To make matters worse, Mr Zapatero looks out of his depth. He was a
popular leader in the good times, during Spain’s long boom. But he
failed to see the bust coming. When he belatedly recognised that the
economy was in trouble, he misdiagnosed the problem as an imported
recession that he could safely wait out. He carried on doling out public
money and raising pensions and public-sector wages while shunning
reform. Over the past month the markets have grasped that this course,
if he persists in it, would lead to ruin. They are one step ahead of the
government, which has reacted with fumbling confusion, abruptly
launching an austerity plan and a vague scheme for labour-market reform,
only to withdraw bits of both at the first cheep of protest.

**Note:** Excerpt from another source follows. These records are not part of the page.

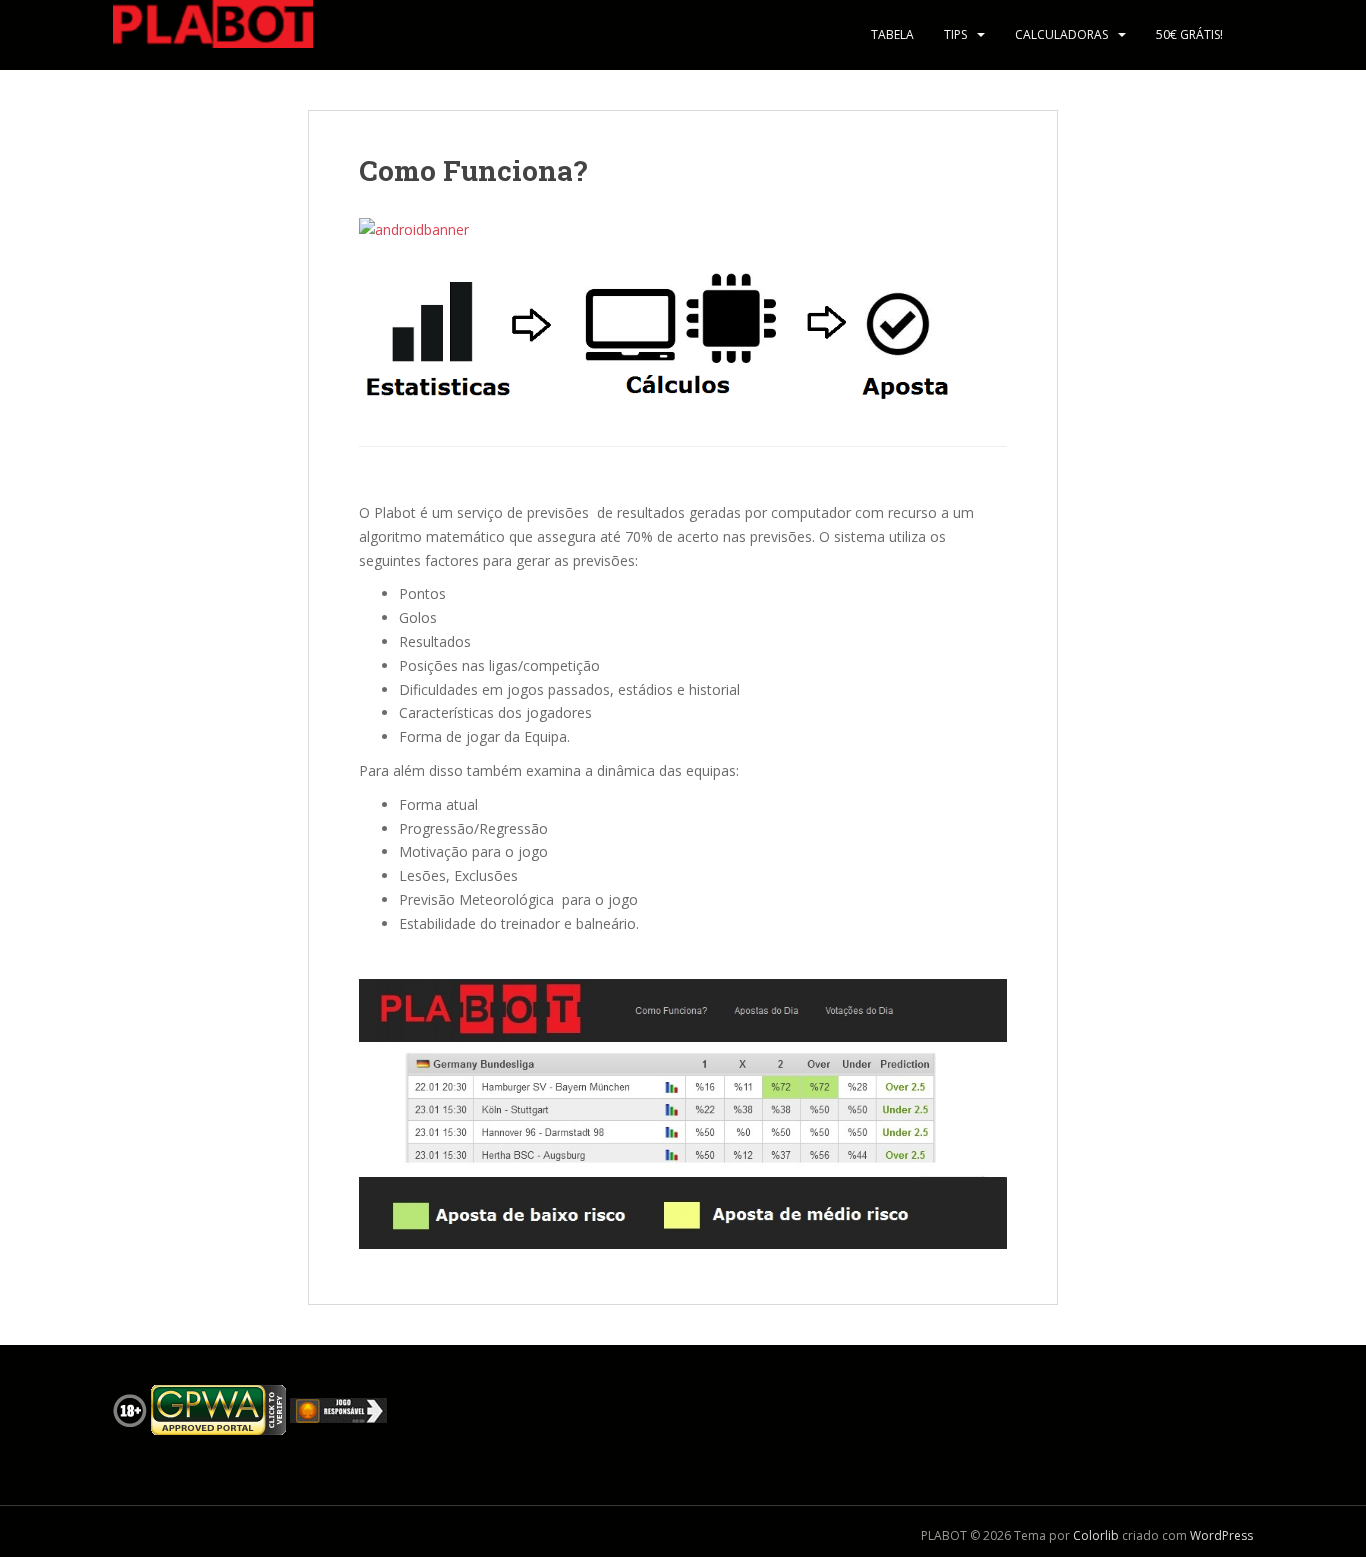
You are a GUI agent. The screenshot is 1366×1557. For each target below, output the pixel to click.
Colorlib (1096, 1535)
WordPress (1221, 1535)
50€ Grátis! (1189, 34)
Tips (955, 34)
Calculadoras (1061, 34)
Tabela (892, 34)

Many of Spain’s troubles start at home. The boom relied on a housing
bubble, and on the low interest rates that came with the euro. Growth
will now have to come from investment in other parts of the economy and
from exports. But relative to the rest of Europe, Spain has become a
high-cost, low-productivity economy. Wage indexation has made businesses
uncompetitive. Generous severance arrangements discourage firms from
hiring workers and have created a two-tier labour market and mass
unemployment. Years of buying off regional governments with cash and
exaggerated devolution means that the central government now directly
controls only a fifth of spending, while businesses must surmount sierras
of overlapping regulation.
A national pact
for reform and growth
Rekindling growth and mustering a commitment to start slashing the
deficit once the economy revives will take more than an executive
decision. To reform the labour market, the economy and public spending,
Spain should take a leaf from Germany’s book—or indeed from its own
transition to democracy in the late 1970s—with a national pact involving
the unions, business and all the main parties. An earlier Socialist
prime minister, Felipe González, was capable of such statesmanship. But
Mr Zapatero has offered only tactical fixes to placate the unions, the
regional barons—and now the bond market. He has only a few months to
show that he can take the radical decisions needed to prevent years of
stagnation, which could unleash the social disorder he fears. Delaying
the pain will only increase it. If he cannot find it in himself to start
leading, many in his own party as well as ordinary Spaniards may soon
wonder why he is in the Moncloa palace.